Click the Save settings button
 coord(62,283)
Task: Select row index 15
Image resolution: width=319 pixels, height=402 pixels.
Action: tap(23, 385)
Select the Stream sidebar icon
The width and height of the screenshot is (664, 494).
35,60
※ ※ ※
- _Problem to work on_:
Only the lines from the one containing "Image resolution: width=319" through the end of the listing belong in the response, each reproduced exactly.

- _Expected output_:
Image resolution: width=319 pixels, height=402 pixels.
Action: tap(23, 385)
Select the Stream sidebar icon
The width and height of the screenshot is (664, 494).
35,60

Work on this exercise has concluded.